A competitividade entre os medicamentos exige que o vendedor tenha qualificação para
responder a todos os questionamentos possíveis e uma resposta insegura pode fazer com que
o médico dê preferência ao concorrente. Por isso mesmo, a maioria dos vendedores é composta
por dentistas, veterinários, engenheiros com idade entre 25 e 35 anos, muitos dos quais já
foram estagiários da Merck. Todos trabalham com palm top e enviam relatórios on-line
diariamente. Segundo Alves, boa verbalização, capacidade de discutir anatomia, fisiologia, além
de confiabilidade, são alguns dos requisitos importantes para a atividade. Para manter a equipe
com bom desempenho, a política é de muitas premiações. "Ninguém fica três meses sem ser
bonificado de alguma forma", explica o executivo. O acompanhamento de perto pelos gerentes
distritais é outra prática para manter a boa produtividade.

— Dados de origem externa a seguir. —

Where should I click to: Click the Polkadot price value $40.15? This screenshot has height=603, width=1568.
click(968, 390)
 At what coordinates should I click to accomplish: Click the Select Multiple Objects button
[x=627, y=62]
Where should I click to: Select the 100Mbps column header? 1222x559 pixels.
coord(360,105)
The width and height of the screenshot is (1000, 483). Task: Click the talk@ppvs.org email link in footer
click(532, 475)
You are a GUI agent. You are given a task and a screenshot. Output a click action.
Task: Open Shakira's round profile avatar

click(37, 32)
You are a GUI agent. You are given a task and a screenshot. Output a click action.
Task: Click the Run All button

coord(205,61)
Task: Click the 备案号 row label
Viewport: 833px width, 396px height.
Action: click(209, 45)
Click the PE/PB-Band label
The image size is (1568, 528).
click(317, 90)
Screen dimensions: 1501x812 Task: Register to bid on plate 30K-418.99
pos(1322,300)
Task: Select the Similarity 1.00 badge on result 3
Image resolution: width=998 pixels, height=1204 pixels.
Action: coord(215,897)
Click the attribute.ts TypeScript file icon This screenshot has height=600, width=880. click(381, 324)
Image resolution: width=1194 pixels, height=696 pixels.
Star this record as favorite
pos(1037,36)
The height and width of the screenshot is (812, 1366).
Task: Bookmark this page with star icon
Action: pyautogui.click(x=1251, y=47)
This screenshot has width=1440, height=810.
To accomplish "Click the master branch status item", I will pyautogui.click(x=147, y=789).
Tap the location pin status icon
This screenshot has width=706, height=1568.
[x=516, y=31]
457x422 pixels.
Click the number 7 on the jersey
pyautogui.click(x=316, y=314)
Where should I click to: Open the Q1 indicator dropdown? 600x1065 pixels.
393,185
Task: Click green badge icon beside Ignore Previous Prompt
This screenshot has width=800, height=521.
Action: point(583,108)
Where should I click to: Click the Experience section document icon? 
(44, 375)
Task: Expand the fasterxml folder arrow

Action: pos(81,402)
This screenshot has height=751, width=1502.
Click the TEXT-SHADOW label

Biotecnologia A Syngenta, empresa voltada para proteção de cultivos e sementes, com cerca
de 19 mil funcionários em mais de 90 países, também tem um corpo de vendas bastante
especializado, os chamados RTVs (representante técnico de vendas), que atuam em todo o
território nacional. Por trabalharem com vendas indiretas, eles são treinados para capacitar
balconistas de cooperativas agrícolas e pontos-de-venda em geral sobre seus produtos.
Segundo o diretor de RH da companhia, Guilherme Rhinow, são "verdadeiros homens de
negócios". "Eles devem conhecer informática, ser bem informados sobre seus clientes e finanças
para negociar prazos e preços", conta. Como o mercado de biotecnologia é bastante
competitivo, em que inovações na área de pesquisa significam muitas vantagens na hora da
venda, estar atualizado sobre a concorrência é primordial. Segundo o diretor, o pós-venda
também é muito importante, uma vez que o RTV acompanha todo o desenvolvimento da
plantação até o final da safra.
Para manter a motivação da equipe, a Syngenta tem um plano sucessório para capacitar futuros
gerentes e gestores. Anualmente, é realizada uma convenção e as metas estão vinculadas a
programas de incentivos e remuneração variável. "Nossos indicadores são arrojados, porém
consistentes", comenta Rhinow sobre o cálculo das metas na empresa.